Onderafdeling I. - Zelfstandigheidscriterium

Art. 2.§ 1. Om aan het zelfstandigheidscriterium, bepaald in artikel 3, 2°, 3° en 4°, van het decreet, te voldoen, mag de onderneming niet voor 25 % of meer van het kapitaal of van de stemrechten in handen zijn van een grote onderneming of van verscheidene grote ondernemingen samen.

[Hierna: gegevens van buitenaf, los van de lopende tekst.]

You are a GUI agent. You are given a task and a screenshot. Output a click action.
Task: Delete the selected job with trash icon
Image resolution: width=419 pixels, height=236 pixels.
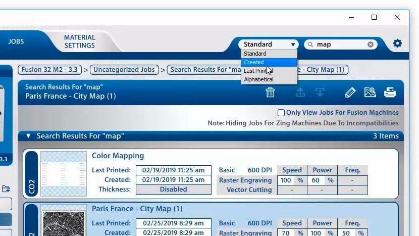click(x=270, y=92)
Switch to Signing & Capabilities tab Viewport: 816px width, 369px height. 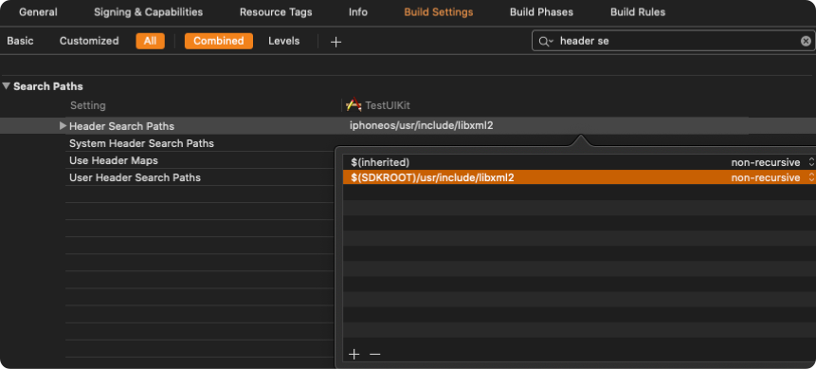coord(148,12)

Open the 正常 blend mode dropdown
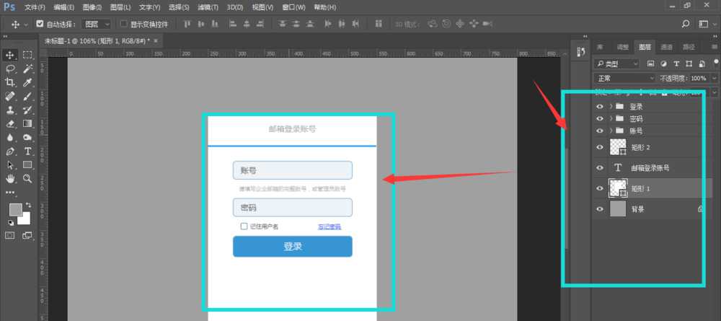tap(624, 78)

Onder een grote onderneming wordt voor de toepassing van het zelfstandigheidscriterium een onderneming verstaan die 250 of meer werknemers telt of die een jaaromzet heeft van meer dan 40 miljoen euro en een balanstotaal van meer dan 27 miljoen euro. § 2. Op het zelfstandigheidscriterium bestaan volgende uitzonderingen : 1° de onderneming is in handen van openbare participatiemaatschappijen, ondernemingen van risicokapitaal of van institutionele beleggers, mits die noch individueel, noch gezamenlijk in enig opzicht zeggenschap over de onderneming hebben;2° de onderneming kent wegens de spreiding van het kapitaal de samenstelling van haar aandeelhouders niet precies.In dat geval mag worden voortgegaan op een verklaring op eer van de onderneming dat ze redelijkerwijs veronderstelt niet voor 25 % of meer in handen te zijn van een grote onderneming of van verscheidene grote ondernemingen samen. § 3. Aan de definitie wordt niet voldaan door ondernemingen die formeel aan het zelfstandigheidscriterium beantwoorden, maar waarin in werkelijkheid de zeggenschap door een grote onderneming of door verscheidene grote ondernemingen samen wordt uitgeoefend.

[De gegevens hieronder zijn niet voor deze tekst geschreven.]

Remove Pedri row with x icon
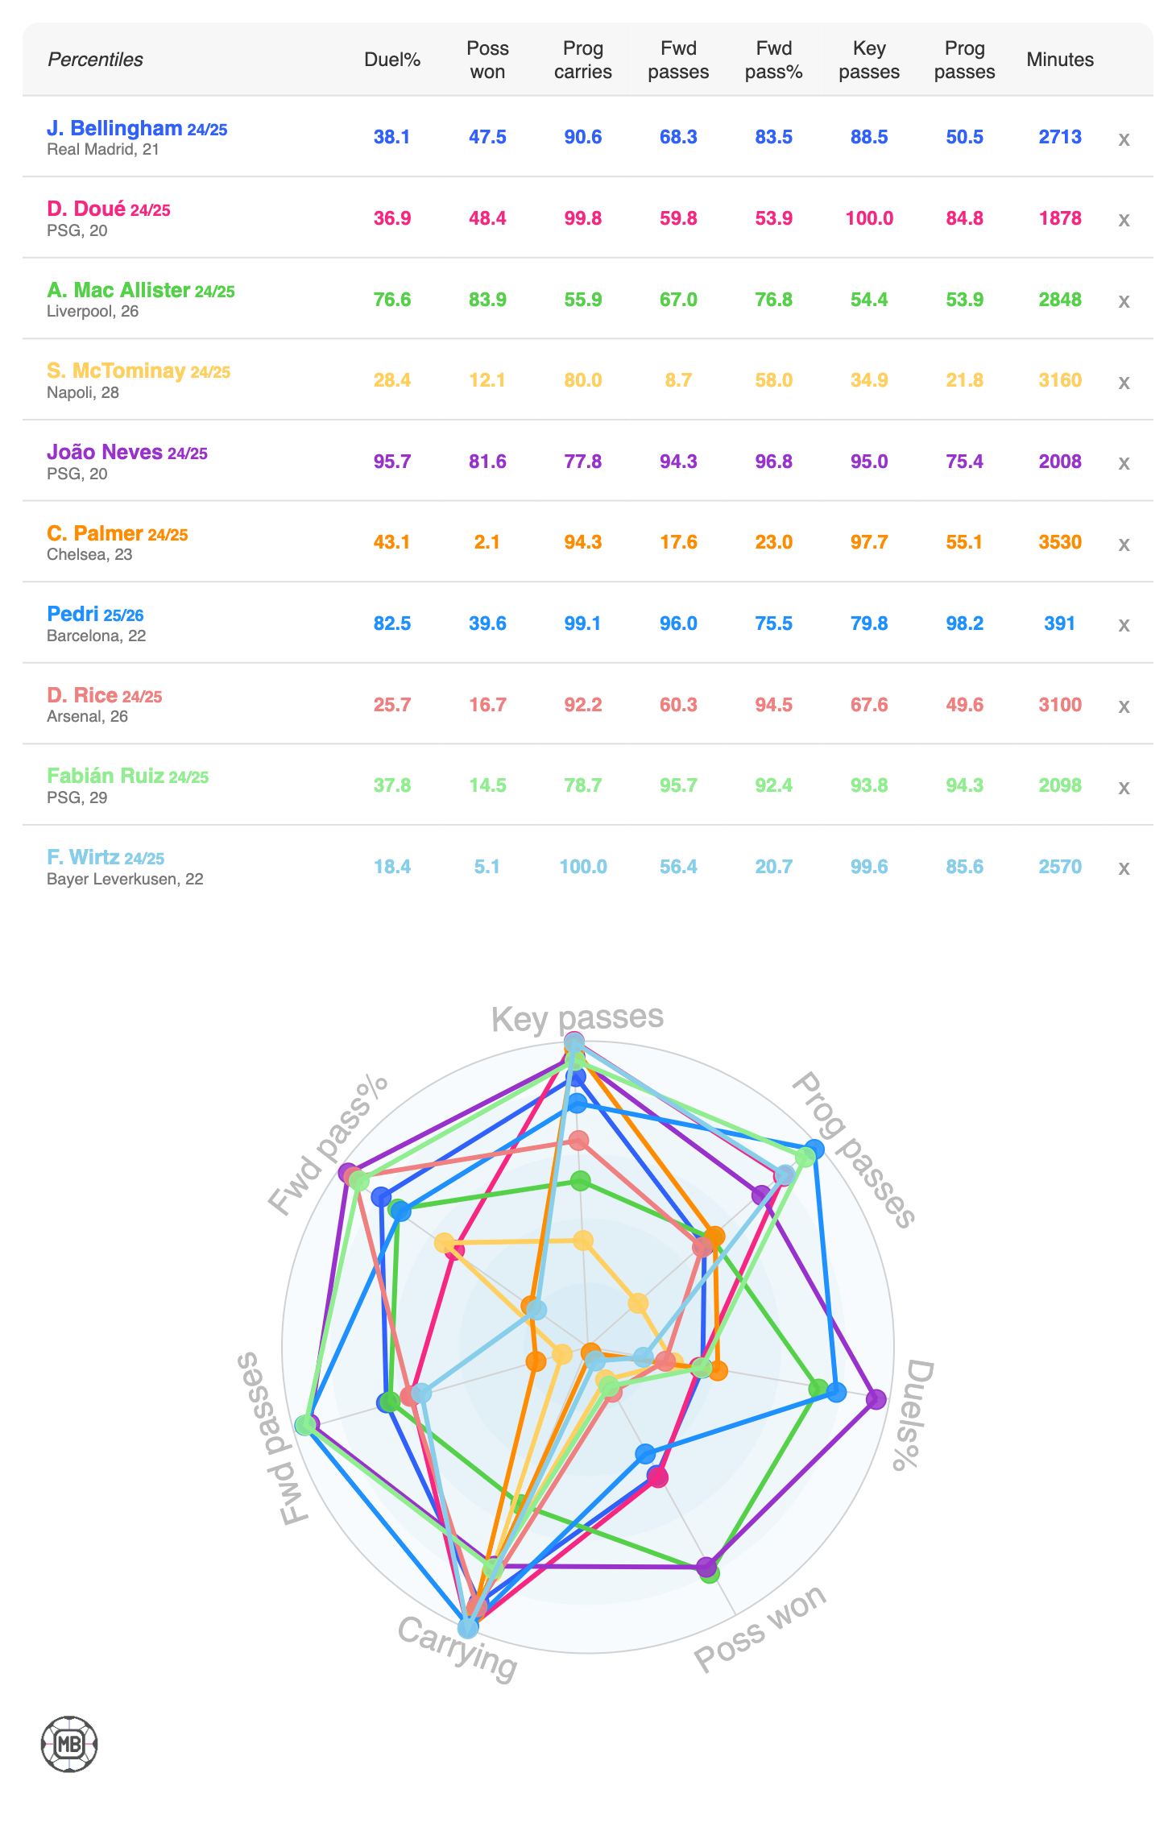 click(x=1124, y=625)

Onderafdeling II. - Omzet en balanstotaal

Art. 3.§ 1. De jaaromzet en het balanstotaal van de onderneming, bepaald in artikel 3, 2°, 3° en 4°, van het decreet, worden samengeteld, zonder te consolideren, met de jaaromzet en het balanstotaal van beide volgende 2 categorieën van ondernemingen : 1° alle ondernemingen waarvan de aanvragende onderneming rechtstreeks of onrechtstreeks 25 % of meer van het kapitaal of de stemrechten in handen heeft;2° alle ondernemingen die rechtstreeks of onrechtstreeks 25 % of meer van het kapitaal of de stemrechten van de aanvragende onderneming in handen hebben. § 2. Voor de berekening van de jaaromzet en het balanstotaal van een onderneming is de referentieperiode het boekjaar waarop de laatst bij de Nationale Bank van België neergelegde jaarrekening voor de datum van de steunaanvraag betrekking heeft en die beschikbaar is via een centrale databank. Om de omzet te berekenen, wordt een boekjaar van meer of minder dan 12 maanden herberekend tot een periode van 12 maanden. Bij recent opgerichte ondernemingen, waarvan de jaarrekening nog niet is afgesloten, steunt men op een financieel plan van het eerste productiejaar. Voor ondernemingen die geen jaarrekening moeten opmaken, is de referentieperiode de laatste aangifte bij de directe belastingen voor de datum van de steunaanvraag. § 3. Als wegens de spreiding van het kapitaal de samenstelling van het aandeelhouderschap niet precies bekend is, mag worden voortgegaan op een verklaring op eer van de onderneming over het bezit van het kapitaal en de stemrechten.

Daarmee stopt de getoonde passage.